Ecuador will hold a runoff election on April 11 to select its next president. The first round of voting on Sunday did not produce a winner. With 97.55% of the votes counted Andres Arauz, 36, a former economy minister under Rafael Correa, led the 16-candidate field with 32.19 of the votes.
Second place is still undecided in a tight race between banker Guillermo Lasso (19.60%) and the Indigenous environmentalist candidate Yaku Perez (19.81%). Xavier Hervas is in fourth place with 16.01%
During the vote count, Perez and Lasso exchanged the lead for second place several times. Both exchanged positions as the night and the count progressed. Perez had a much stronger showing than the pre-election polls predicted.
The remainder of the votes (approx. 12%) were fragmented among the twelve remaining candidates.
Andres Arauz: “A convincing victory”
“It is a resounding victory,” Arauz told EFE in an interview late Sunday night. He said he is confident he will win the second round regardless of who is his opponent. However, he acknowledged he would prefer a clearer battle, facing Lasso his most antagonistic rival.
The candidate of former President Rafael Correa (2007 and 2017), Arauz is just 36 years old. He would be the youngest candidate to reach the Presidency in the history of Ecuador.
Arauz got involved in the summer of 2020 when Correa supporters were looking for a candidate to return power to their Citizen’s Revolution. The current president, Lenin Moreno, departed from Correa’s economic and social project when he took office in 2017.
Since then, Correa and Moreno have fought a battle that transferred to the elections this Sunday. This, despite the fact that Moreno didn’t run for reelection.
Two-thirds against Correa’s candidate
Lasso waited many hours to appear before the media, apparently, due to the great instability of his second place. He spoke from the Guayaquil Convention Center.
“Congratulations to the Ecuadorian people who by over 65% said no to the totalitarian and populist model. One that seeks to govern with policies that have failed in all countries where they have been applied.”
When the polls closed Lasso assured that all those who didn’t vote for Andres Arauz stand as an anti-Correa vote for the runoff. This, he said, would bring victory to whoever finishes second.
More convinced of his good results, the indigenous Yaku Pérez ran for office as an intermediate route between both currents, with a social and environmentalist agenda.
Voter turnout was 70%
In the elections this Sunday, more than thirteen million Ecuadorians were called to elect their new president, vice president, and 137 members of the National Assembly and five of the Andean Parliament.
According to the CNE, just over 70 percent participated in the elections, on a day marked by the coronavirus pandemic that forced special measures to avoid a wave of infections.
The latest official statistics show Ecuador with 258,000 accumulated cases. Deaths amount to 15,012, between confirmed and probable cases, the Health Ministry reported on Sunday today.
The biosecurity measures imposed upon entering the polling places caused voting delays of up to three hours. Nonetheless, the long lines of several hundred meters did not disturb a process that proceeded normally.

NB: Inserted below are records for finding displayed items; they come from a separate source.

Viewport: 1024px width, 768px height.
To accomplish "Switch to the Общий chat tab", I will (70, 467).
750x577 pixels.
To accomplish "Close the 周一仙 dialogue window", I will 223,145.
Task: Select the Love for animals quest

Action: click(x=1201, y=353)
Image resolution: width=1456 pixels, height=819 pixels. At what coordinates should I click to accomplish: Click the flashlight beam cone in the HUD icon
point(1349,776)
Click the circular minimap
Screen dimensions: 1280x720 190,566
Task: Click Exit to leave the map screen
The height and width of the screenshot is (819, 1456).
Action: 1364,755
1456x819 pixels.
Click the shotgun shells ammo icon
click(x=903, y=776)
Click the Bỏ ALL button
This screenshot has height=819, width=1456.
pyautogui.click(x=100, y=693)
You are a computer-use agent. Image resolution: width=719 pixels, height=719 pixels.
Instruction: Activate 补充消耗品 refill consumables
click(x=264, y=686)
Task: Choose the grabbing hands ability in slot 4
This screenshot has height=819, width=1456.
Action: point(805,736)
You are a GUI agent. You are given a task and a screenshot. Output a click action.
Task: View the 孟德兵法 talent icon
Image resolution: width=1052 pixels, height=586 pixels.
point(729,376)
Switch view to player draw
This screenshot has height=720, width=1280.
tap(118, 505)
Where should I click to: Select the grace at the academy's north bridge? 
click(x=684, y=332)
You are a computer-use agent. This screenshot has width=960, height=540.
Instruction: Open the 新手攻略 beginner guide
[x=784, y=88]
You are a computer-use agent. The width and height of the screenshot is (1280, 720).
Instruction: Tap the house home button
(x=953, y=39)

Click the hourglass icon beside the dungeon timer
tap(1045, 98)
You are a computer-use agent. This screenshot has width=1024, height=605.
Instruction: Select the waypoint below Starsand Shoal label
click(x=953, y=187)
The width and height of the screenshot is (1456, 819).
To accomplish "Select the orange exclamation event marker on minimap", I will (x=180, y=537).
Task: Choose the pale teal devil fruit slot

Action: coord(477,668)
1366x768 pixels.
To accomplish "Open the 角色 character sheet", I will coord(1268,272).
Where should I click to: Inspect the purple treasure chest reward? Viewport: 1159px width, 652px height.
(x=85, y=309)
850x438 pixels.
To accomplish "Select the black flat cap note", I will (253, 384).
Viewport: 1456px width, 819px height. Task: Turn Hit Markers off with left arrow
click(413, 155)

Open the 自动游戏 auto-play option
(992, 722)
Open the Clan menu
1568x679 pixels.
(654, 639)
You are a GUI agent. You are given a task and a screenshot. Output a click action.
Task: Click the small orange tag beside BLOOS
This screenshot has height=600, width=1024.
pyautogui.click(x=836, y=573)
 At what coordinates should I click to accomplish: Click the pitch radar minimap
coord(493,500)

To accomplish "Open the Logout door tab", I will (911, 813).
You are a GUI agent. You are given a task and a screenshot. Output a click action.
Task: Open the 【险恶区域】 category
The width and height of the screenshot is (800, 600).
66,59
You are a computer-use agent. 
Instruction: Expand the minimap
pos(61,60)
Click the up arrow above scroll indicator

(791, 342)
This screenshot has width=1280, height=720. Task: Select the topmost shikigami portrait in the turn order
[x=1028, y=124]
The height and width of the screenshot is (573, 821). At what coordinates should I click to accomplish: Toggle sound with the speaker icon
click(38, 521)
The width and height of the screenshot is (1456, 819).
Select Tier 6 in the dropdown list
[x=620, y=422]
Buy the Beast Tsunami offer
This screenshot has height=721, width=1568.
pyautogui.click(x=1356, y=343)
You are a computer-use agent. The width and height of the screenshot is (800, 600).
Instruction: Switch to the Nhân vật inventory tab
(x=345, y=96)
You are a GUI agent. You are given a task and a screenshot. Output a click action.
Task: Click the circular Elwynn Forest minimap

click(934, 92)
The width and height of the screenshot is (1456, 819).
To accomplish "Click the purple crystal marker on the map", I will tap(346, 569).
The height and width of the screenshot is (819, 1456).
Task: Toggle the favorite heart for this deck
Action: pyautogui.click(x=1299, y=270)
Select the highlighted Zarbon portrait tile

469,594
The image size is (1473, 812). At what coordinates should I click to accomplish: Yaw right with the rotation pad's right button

The day in the main cities was characterized by long lines of voters outside the schools. They closed their doors at 5:00 p.m. local time. Those who did not vote face a $40 fine.
The CNE repeatedly asked citizens to come with a mask, their own pen and disinfectant alcohol. Its president, Diana Atamaint, said she was surprised by the influx of voters despite the pandemic.
Her advisor, Enrique Pita, told a press conference that despite the pandemic, absenteeism was not more than usual.